Halifax last year completed a $35 million expansion of Pier C at the Halterm Container Terminal, which installed two super-post-Panamax container cranes at $10 million each that can reach across 22 rows of containers. Halifax will complete the $70 million expansion of its multipurpose Richmond Terminal in the third quarter of this year.
The terminal is expected to benefit from substantial increases in project and breakbulk cargo generated by the $122 billion in mega-projects underway in Atlantic Canada. These include the $30 billion contract to build Canadian Navy ships, awarded to Irving Shipbuilding’s yard next to the terminal; the $8.5 billion Muskrat Falls hydroelectric project in Newfoundland, and the link to connect it to Labrador; and various large mining and offshore oil projects.

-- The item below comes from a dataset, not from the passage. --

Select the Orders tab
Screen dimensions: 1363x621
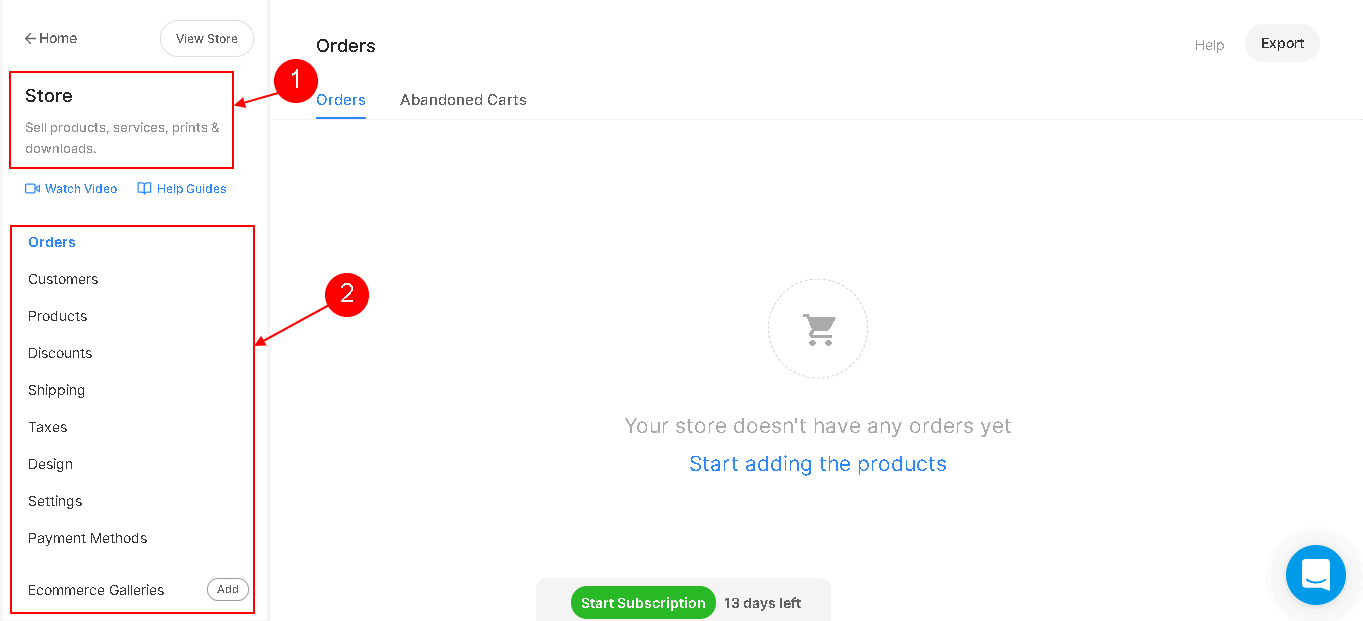pos(341,100)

Montreal’s throughput increased to 692,000 TEUs in the first six months of 2014, up 4.4 percent year-over-year. Boemi said some of the increase was because of cargo diverted from U.S. West Coast ports during labor talks between the International Longshore and Warehouse Union and the Pacific Maritime Association over a new union contract. Some of the increase was fueled by the inclusion of CMA CGM in a vessel-sharing agreement with Maersk Line on the TA-4 service, which has brought the French carrier’s ships into the port.
Throughput at the Halifax, however, dropped 8.1 percent in the first half to 224,582 TEUs, largely because of severe winter storms in the first quarter. Ferguson said throughput started to recover in May and June, and he expects growth to continue through the rest of the year.
Montreal expects full-year volumes to increase 4 to 4.5 percent because of growth in refrigerated imports from and forest products exports to Latin America carried by Mediterranean Shipping Co.’s direct service between Freeport, Bahamas, and Montreal. From Freeport, cargo is transshipped throughout the region.
The port also is benefiting from increasing imports from Asia that are transshipped at hubs in the Mediterranean. The port is getting numerous inquiries from carriers that want to increase their imports from Asia via the Med, Boemi said.